Reputation: 121
I'm using delta lake ("io.delta" %% "delta-core" % "0.4.0") and merge in foreachBatch like:
foreachBatch { (s, batchid) =>
deltaTable.alias("t")
.merge(
s.as("s"),
"s.eventid = t.eventid and t.categories in ('a1', 'a2')")
.whenMatched("s.eventtime < t.eventtime").updateAll()

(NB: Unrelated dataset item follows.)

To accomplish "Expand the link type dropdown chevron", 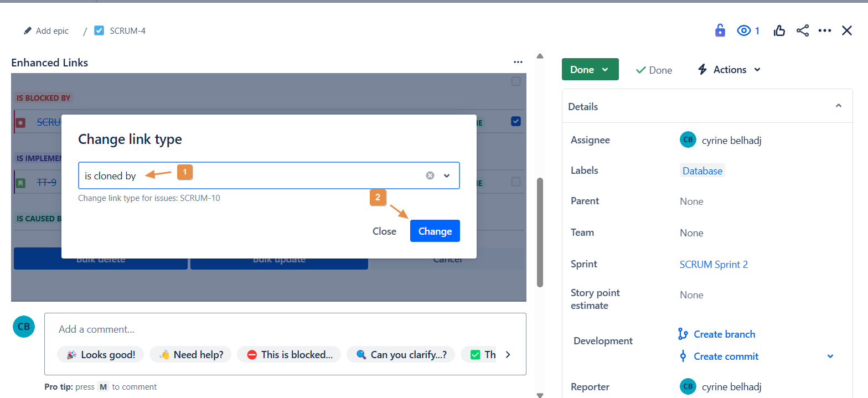I will (x=447, y=175).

.whenNotMatched().insertAll()
.execute()
}
The delta table is partitioned on categories. If I add partition filter like 'and t.categories in ('a1', 'a2')', from spark graph I can see the input is not the whole table. I think it did partition pruning. However, if I do: "s.eventid = t.eventid and t.categories=s.categories", it still loads all the data from delta table. I expect it can automatically sense which partitions it should go to do the join, kind of pushdown. Is that possible to have the partition pruning without specifying the specific partition values? I also tried to add ("spark.databricks.optimizer.dynamicPartitionPruning","true") but not work.
Thanks
Upvotes: 6
Views: 7053
Reputation: 3008
You could pass that in two ways. One is static way of passing the values and other is you do dynamically set the partitions in the merge statement.
val categoriesList = List("a1", "a2")
val catergoryPartitionList = categoriesList.mkString("','")

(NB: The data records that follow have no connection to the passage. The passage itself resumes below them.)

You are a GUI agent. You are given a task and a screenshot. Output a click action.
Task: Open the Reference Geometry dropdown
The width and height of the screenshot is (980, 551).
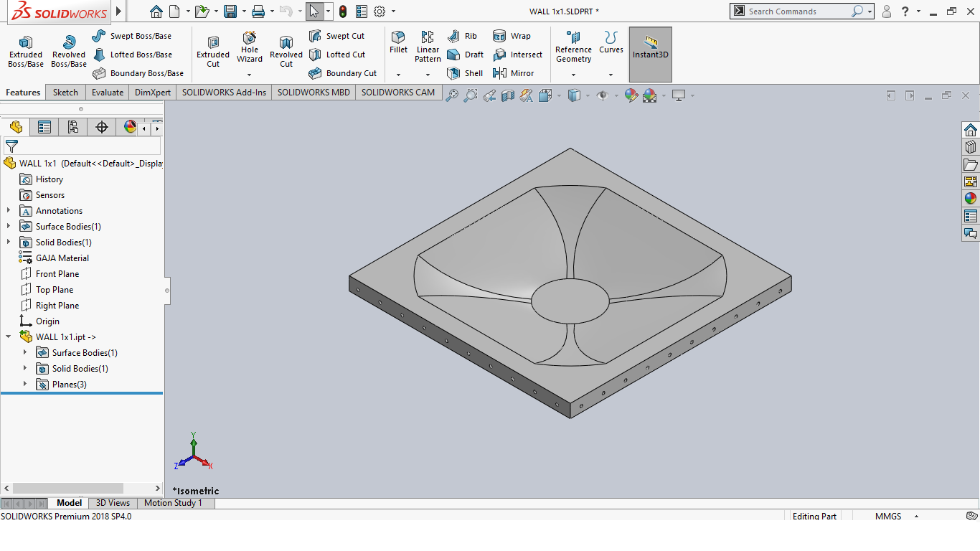pos(573,75)
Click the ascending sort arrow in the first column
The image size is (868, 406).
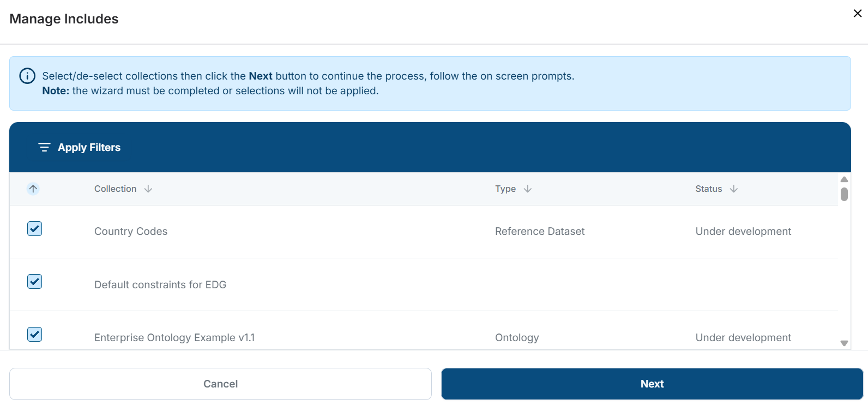(33, 189)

foreachBatch { (s, batchid) =>
deltaTable.alias("t")
.merge(
s.as("s"),
"s.eventid = t.eventid and t.categories in ('$catergoryPartitionList')")

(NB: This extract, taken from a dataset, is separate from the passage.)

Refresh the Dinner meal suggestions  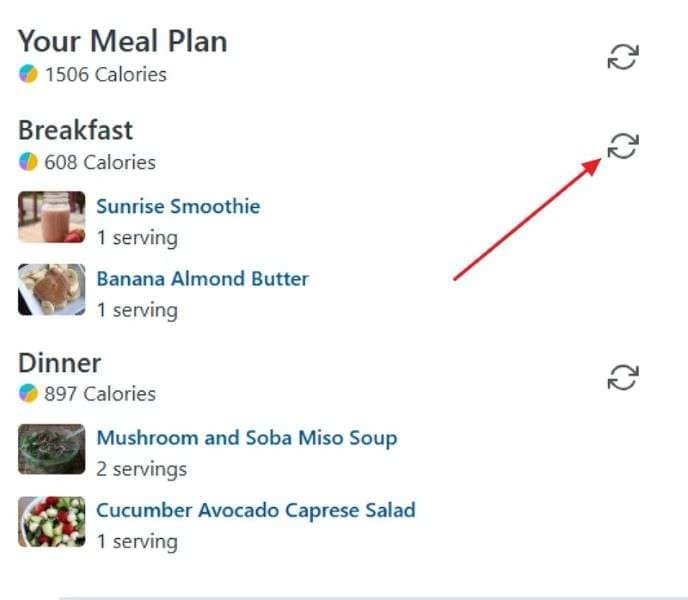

.whenMatched("s.eventtime < t.eventtime").updateAll()
.whenNotMatched().insertAll()
.execute()
}
val selectedCategories = deltaTable.select("categories").dropDuplicates()
val categoriesList = selectedCategories.map(_.getString(0)).collect()
val catergoryPartitionList = categoriesList.mkString("','")
foreachBatch { (s, batchid) =>
deltaTable.alias("t")
.merge(
s.as("s"),
"s.eventid = t.eventid and t.categories in ('$catergoryPartitionList')")
.whenMatched("s.eventtime < t.eventtime").updateAll()
.whenNotMatched().insertAll()
.execute()
}
Upvotes: 3